= Instructions to follow =
Please output the line containing "Image resolution: width=1191" and all lines that follow it in the data below, exactly, with no pictures.

[Stored data]
-*-*-

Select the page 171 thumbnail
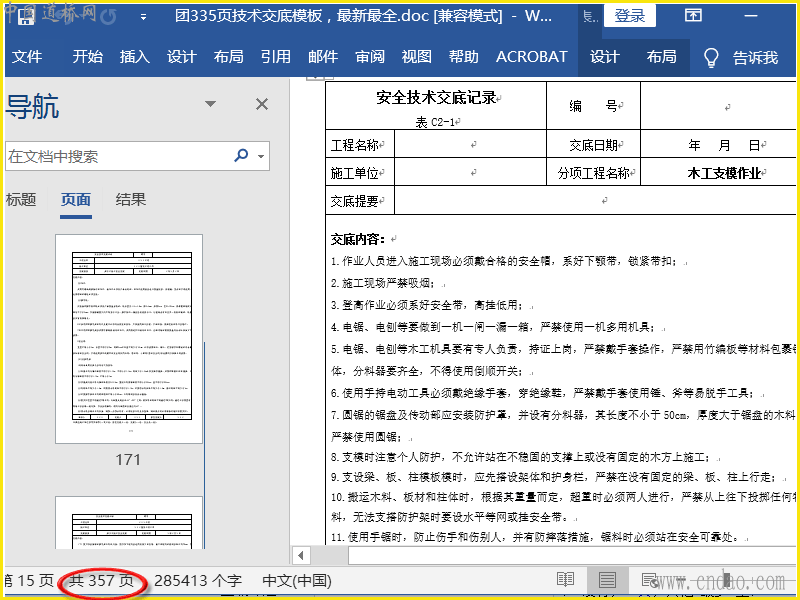Viewport: 800px width, 600px height. (x=128, y=339)
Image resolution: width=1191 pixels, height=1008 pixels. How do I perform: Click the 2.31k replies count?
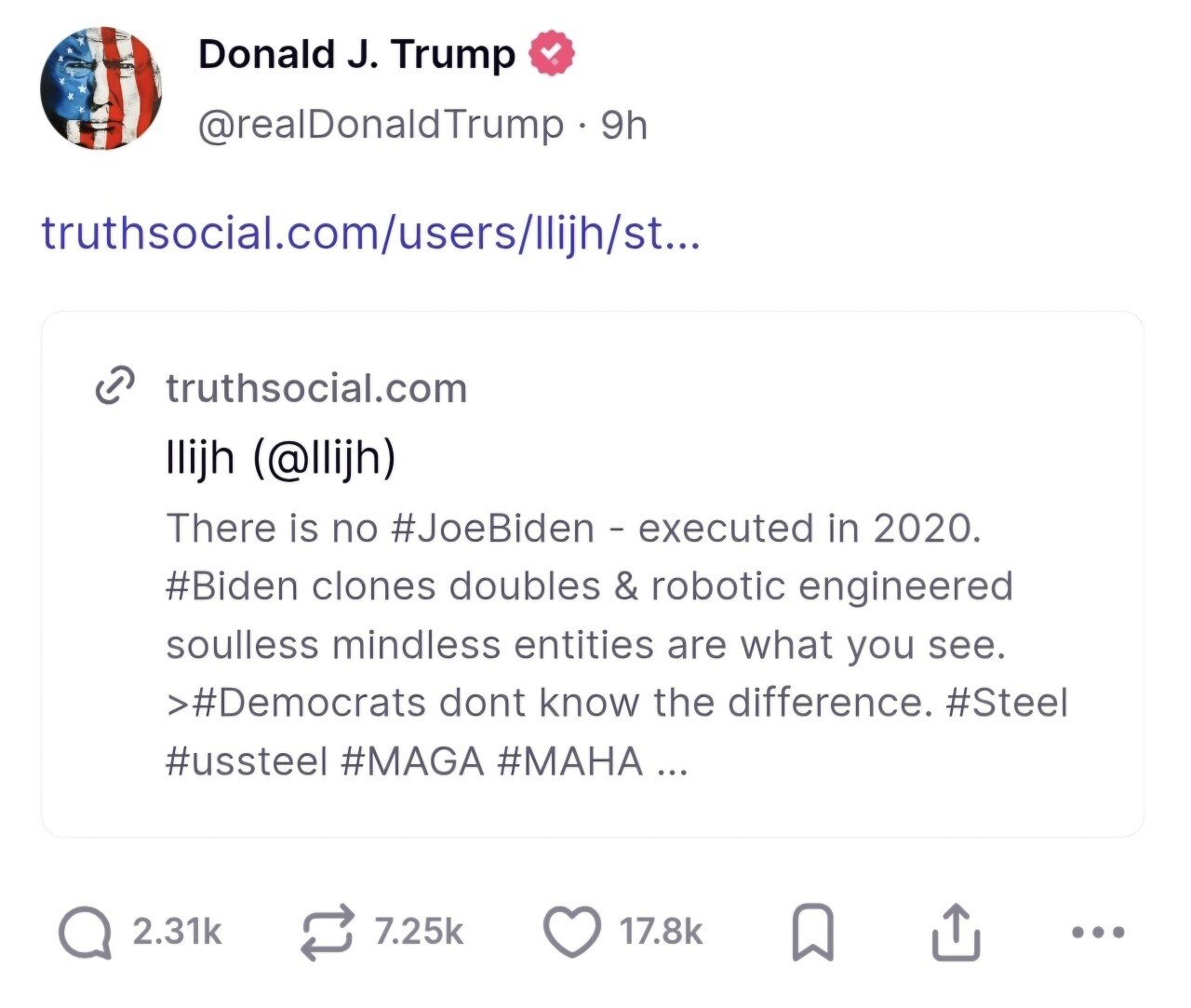pos(177,932)
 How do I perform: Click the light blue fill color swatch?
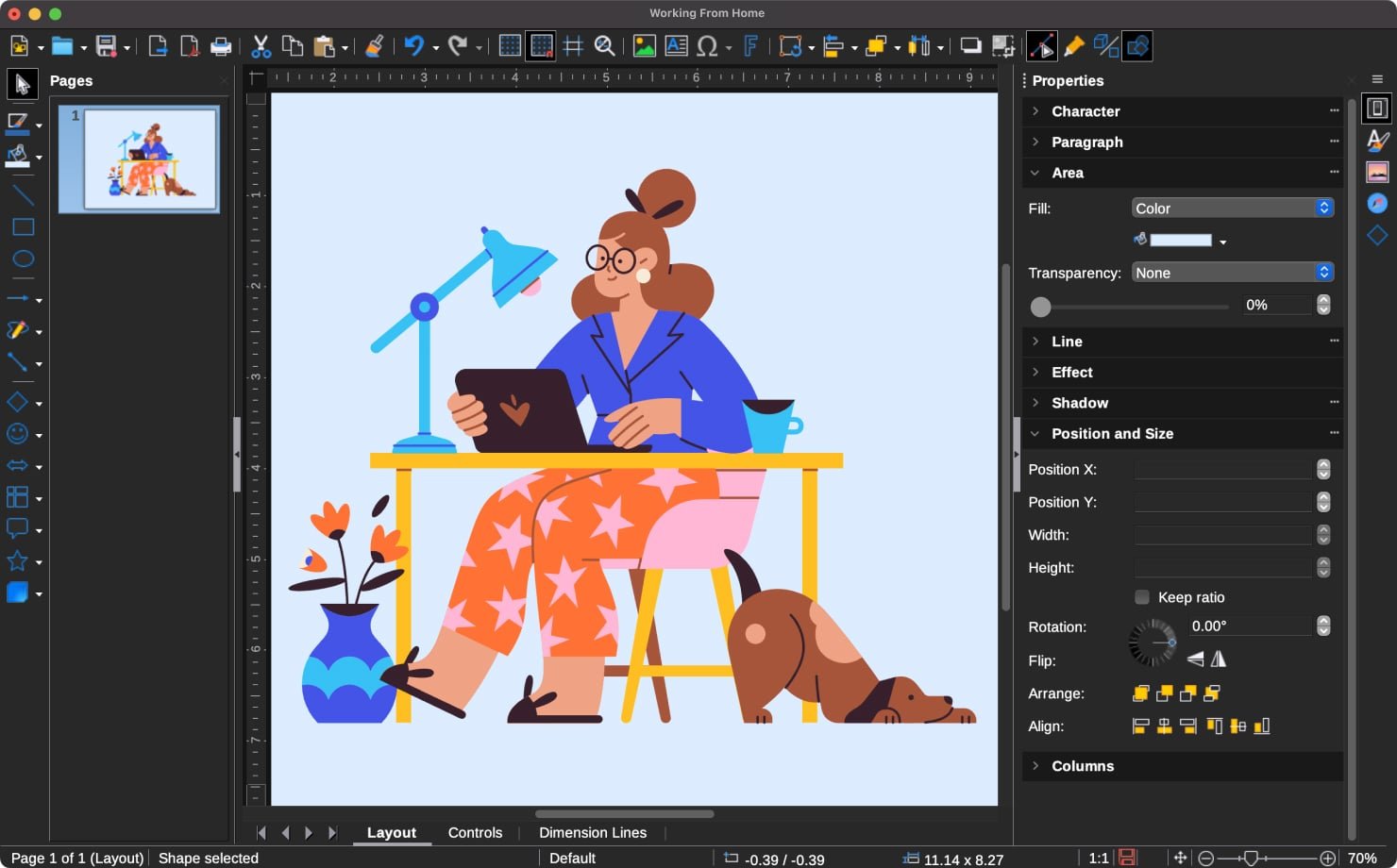1180,241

-*-*-

= Written answer =
Image resolution: width=1191 pixels, height=1008 pixels. How do I perform: Click the 2.31k replies count?
pos(177,932)
 How do I perform: Click the light blue fill color swatch?
1180,241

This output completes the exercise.